# [Try it]
Once you have checked each line below for the word "Алтае", give the number of lines that have it and nothing further.

# [Supplied information]
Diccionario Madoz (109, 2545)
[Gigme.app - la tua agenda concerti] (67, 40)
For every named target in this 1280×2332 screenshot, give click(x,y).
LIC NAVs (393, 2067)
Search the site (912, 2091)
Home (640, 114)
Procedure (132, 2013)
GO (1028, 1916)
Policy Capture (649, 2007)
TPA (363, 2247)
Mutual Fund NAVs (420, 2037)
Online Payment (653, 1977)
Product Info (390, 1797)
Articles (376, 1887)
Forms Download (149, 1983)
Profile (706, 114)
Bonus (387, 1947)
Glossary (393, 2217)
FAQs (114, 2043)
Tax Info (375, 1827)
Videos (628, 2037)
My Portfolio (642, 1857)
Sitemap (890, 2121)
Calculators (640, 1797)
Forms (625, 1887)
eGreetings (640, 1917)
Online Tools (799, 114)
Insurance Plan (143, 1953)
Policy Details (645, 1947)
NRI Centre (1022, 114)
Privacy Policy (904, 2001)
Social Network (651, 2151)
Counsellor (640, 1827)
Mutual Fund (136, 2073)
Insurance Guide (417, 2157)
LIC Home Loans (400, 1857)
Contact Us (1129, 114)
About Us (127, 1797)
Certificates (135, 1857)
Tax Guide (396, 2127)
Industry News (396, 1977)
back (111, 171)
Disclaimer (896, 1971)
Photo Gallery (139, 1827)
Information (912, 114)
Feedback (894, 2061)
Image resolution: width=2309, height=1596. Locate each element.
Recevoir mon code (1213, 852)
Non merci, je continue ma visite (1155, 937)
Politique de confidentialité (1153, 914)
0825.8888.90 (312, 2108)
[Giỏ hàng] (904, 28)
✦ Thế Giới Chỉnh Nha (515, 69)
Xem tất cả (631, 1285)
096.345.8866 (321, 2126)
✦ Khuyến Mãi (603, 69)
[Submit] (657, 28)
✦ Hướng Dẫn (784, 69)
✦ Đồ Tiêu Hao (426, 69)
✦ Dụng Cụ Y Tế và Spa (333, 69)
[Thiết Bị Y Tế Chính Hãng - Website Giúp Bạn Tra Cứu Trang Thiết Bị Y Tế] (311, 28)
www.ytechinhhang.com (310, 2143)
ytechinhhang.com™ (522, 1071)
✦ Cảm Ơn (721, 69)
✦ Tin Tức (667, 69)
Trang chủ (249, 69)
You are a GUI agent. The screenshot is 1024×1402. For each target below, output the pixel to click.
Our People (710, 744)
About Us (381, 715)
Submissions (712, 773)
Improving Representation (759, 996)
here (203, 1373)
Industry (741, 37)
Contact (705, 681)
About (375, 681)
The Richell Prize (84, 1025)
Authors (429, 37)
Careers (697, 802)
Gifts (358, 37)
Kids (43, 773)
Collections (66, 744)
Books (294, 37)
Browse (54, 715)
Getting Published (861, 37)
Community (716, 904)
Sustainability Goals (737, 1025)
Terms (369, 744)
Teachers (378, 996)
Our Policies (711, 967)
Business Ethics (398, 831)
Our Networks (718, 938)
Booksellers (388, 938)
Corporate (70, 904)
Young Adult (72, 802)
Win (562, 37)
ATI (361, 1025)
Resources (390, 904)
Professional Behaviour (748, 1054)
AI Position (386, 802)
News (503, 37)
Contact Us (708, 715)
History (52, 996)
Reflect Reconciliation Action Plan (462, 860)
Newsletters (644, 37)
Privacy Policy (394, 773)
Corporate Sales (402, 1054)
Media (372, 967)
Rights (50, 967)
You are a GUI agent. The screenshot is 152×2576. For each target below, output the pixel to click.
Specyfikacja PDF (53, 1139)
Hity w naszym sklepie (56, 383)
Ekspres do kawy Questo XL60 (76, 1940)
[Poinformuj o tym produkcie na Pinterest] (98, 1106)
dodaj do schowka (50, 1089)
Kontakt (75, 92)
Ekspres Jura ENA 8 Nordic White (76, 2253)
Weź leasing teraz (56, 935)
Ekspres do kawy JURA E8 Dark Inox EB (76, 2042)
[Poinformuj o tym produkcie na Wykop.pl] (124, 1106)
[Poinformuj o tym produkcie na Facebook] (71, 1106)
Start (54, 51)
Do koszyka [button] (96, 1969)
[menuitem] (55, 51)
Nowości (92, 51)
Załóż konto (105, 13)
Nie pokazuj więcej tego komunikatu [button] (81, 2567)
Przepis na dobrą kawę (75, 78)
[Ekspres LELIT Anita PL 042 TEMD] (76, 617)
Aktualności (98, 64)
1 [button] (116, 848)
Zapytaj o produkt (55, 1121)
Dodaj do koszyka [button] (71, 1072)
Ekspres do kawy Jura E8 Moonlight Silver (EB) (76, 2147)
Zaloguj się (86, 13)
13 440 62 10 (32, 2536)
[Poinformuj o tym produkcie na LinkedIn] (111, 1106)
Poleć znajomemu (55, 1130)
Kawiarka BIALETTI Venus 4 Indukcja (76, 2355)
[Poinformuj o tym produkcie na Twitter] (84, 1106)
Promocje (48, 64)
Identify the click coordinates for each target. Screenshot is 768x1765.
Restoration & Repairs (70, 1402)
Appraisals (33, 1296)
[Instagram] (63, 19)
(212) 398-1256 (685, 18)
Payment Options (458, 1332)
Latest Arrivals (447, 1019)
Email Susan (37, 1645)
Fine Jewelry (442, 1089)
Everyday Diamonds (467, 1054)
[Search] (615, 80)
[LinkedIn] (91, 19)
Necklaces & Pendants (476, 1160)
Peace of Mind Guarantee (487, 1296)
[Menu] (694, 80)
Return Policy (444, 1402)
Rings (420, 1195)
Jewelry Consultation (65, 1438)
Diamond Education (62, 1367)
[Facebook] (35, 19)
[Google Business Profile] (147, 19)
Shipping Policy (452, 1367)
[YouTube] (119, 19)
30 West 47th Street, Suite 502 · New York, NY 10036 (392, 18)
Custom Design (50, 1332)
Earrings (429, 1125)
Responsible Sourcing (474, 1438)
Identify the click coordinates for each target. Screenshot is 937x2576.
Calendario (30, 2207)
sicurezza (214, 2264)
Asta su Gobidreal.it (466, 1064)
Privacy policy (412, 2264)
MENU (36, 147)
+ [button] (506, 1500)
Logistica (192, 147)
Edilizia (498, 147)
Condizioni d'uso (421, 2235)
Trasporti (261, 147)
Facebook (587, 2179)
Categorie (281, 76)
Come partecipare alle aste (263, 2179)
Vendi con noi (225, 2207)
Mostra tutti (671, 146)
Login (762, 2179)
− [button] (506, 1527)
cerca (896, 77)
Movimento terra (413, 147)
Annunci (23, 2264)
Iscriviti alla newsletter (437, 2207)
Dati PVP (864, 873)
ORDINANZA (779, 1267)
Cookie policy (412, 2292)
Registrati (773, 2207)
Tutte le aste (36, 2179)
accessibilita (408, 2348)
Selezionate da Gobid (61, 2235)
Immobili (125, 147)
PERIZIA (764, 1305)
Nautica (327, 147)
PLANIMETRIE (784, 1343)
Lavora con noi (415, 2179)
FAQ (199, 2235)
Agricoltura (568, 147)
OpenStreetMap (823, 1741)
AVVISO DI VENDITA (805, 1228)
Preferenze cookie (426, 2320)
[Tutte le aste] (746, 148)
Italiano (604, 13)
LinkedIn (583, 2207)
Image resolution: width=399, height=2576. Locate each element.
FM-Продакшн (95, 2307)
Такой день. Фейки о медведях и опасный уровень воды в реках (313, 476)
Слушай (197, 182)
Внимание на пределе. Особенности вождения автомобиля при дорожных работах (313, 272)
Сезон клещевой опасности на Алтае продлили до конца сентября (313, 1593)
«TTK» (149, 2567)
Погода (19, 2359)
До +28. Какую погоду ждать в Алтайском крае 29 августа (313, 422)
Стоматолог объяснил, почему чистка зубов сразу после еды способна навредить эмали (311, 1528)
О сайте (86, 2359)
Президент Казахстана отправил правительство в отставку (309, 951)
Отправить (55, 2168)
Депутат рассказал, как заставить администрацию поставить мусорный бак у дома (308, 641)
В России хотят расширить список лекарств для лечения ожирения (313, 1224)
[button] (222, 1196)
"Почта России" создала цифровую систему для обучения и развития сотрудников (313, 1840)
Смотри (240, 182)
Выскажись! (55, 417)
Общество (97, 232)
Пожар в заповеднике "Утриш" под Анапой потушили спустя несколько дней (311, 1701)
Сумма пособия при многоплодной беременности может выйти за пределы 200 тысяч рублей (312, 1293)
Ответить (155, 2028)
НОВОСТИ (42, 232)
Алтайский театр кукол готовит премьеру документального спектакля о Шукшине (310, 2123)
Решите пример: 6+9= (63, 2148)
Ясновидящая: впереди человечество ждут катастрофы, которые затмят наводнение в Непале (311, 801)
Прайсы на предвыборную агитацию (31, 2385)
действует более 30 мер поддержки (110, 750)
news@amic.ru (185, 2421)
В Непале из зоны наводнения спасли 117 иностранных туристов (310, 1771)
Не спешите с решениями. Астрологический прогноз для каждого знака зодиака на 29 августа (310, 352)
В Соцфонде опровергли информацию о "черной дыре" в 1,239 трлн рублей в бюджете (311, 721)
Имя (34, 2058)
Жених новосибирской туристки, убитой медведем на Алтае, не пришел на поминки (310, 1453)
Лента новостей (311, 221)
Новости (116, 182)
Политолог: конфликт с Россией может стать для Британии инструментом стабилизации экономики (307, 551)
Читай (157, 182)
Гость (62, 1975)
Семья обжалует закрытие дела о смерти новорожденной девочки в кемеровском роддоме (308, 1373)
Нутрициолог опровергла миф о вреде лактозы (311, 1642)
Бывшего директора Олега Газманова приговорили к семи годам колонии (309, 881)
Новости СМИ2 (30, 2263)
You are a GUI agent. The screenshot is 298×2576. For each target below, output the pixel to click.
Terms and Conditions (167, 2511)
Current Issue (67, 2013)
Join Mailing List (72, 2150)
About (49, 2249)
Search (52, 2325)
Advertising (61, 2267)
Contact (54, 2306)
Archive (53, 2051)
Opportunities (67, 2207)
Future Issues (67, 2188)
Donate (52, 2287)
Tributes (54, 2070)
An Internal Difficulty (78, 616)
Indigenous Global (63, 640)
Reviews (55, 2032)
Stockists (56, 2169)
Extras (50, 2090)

# [Finished exercise]
2